From the line containing "Given: Click the Stop square toolbar icon" through the last line of the records below, output every line exactly, both ends included, except the pictures.

-------- EXTRACTED INFORMATION --------

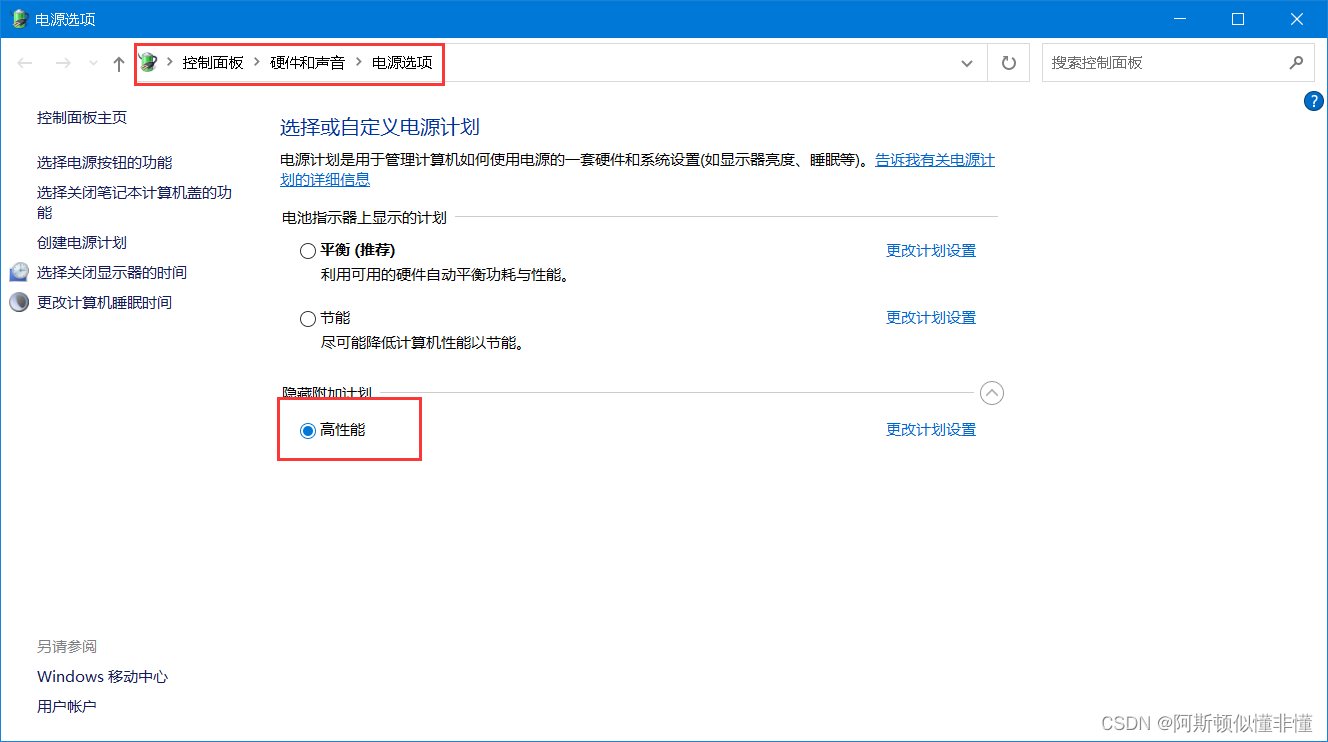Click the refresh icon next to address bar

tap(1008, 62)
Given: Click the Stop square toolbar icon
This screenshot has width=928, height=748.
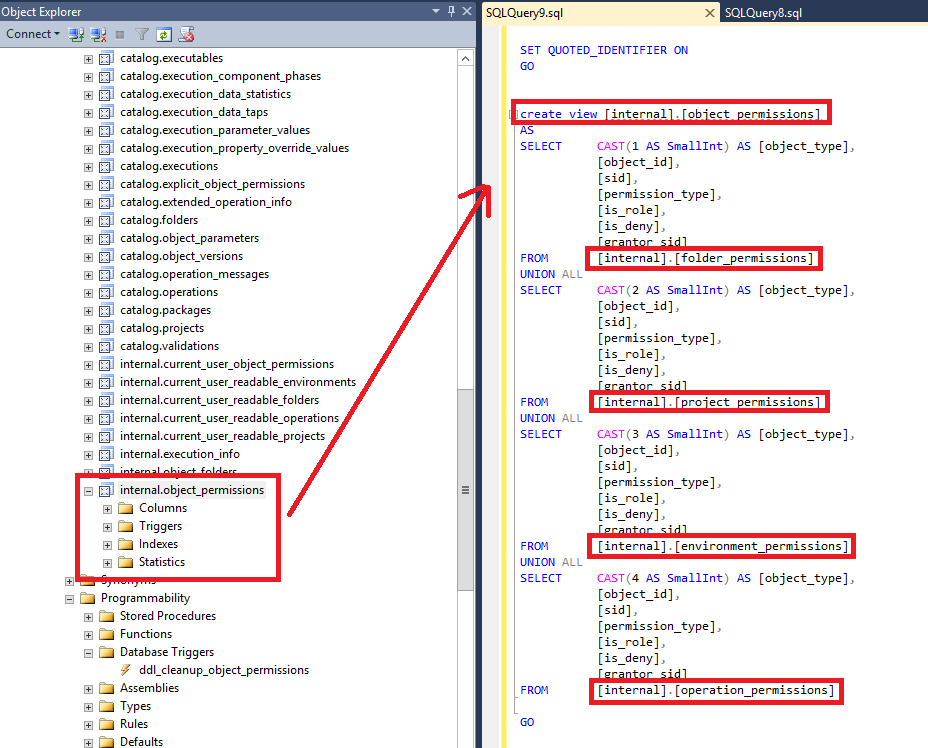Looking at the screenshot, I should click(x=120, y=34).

--------

TASK RESPONSE -
Given: Click the Stop square toolbar icon
This screenshot has width=928, height=748.
Looking at the screenshot, I should click(x=120, y=34).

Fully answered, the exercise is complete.